Without going in to details about my friends’ lives (this is my blog not theirs) there are certain cultural practices that I have definitely taken note of and hope to assimilate into my own life. (These are my generalisations based on my experience and what I’ll take from each city.) The Great Danes are renowned for having the highest standard of living. I will remember the slowness of the Danish life, the gentleness, the quiet, the stillness of everything underneath the big Danish skies. Life felt a lot simpler. It often felt like I was looking through the cleanest, clearest lens and I now look back on those eight days like they were a dream.

Dutch parenting has been widely acclaimed as producing the happiest children and I certainly like their more relaxed approach. Kids playing on the streets all day, the sharing of bikes with neighbours, chocolate sprinkles on toast for breakfast… It felt like everything is done in moderation – no extremes, just steady on and enjoy the ride. And there is a real sense of community that travels beyond the neighbourhood. One chance encounter really epitomises what Holland represents to me. Jorien and Sebastian’s over the road neighbour had a baby while we were staying there. We knew the neighbour was in labour when the midwife arrived for the home birth. The following morning a puppet stork was hung on their window notifying the neighbours that the baby had been born. So typical Dutch – community and transparency but so subtle, minimalist and creative. I also think this video on the many ways you can bike ride in Holland is so reflective of what it is to be Dutch. I have a wee crush on Holland and it has only intensified since our being here.
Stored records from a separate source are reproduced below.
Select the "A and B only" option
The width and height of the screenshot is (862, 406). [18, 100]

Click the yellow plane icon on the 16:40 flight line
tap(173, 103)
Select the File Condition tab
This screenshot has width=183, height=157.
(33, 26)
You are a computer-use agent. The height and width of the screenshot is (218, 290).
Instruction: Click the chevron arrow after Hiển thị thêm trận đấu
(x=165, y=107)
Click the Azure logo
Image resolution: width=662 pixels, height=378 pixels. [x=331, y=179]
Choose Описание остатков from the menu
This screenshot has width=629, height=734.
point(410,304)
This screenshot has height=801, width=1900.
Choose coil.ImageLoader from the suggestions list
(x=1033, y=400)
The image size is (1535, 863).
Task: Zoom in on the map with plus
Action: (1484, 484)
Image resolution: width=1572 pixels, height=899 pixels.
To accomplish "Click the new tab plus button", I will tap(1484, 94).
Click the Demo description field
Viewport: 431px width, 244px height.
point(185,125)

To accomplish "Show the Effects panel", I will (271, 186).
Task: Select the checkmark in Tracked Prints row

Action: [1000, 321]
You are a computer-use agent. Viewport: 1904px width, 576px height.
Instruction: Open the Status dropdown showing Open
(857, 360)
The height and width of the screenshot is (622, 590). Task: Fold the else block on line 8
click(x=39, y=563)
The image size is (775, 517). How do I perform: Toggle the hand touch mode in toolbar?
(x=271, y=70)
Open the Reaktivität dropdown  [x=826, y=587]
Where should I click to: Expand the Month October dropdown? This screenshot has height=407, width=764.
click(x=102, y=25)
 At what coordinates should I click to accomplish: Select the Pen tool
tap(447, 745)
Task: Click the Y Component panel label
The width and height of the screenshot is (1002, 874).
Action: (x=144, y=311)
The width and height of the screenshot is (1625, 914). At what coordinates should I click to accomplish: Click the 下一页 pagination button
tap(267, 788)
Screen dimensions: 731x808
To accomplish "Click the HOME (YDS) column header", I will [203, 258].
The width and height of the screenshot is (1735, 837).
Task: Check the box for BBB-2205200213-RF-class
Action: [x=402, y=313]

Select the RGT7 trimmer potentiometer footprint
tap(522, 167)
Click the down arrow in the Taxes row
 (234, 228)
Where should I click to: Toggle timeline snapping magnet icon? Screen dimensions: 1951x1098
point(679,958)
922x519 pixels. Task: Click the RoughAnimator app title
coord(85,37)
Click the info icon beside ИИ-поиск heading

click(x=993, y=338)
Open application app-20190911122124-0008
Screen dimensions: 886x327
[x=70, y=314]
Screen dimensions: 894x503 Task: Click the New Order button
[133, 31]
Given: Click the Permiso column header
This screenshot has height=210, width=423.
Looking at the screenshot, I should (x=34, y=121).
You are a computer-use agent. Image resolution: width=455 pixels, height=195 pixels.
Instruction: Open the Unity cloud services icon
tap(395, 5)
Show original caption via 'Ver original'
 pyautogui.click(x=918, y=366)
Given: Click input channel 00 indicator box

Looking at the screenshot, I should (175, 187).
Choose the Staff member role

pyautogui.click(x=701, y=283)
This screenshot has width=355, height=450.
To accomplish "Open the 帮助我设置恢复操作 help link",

And finally the Germans – well they don’t always get the best wrap but I do love their general sense of order, cleanliness and as Guy put it, there’s a sense of abundance about everything. As I have already written, Germany is so personal to me that it is hard to see it beyond my history and family connection.

And finally, (need to post this before it is a book!!!) I have also noticed in all three countries that yelling is not really part of the dialogue and though a good scream is worth mountains of emotional freedom, it has been very humbling hearing and observing life in more subtle tones. I am looking forward to traveling further south (ITALY! SPAIN!) where people speak with their hands and raise their voices more frequently. Let it go!!!!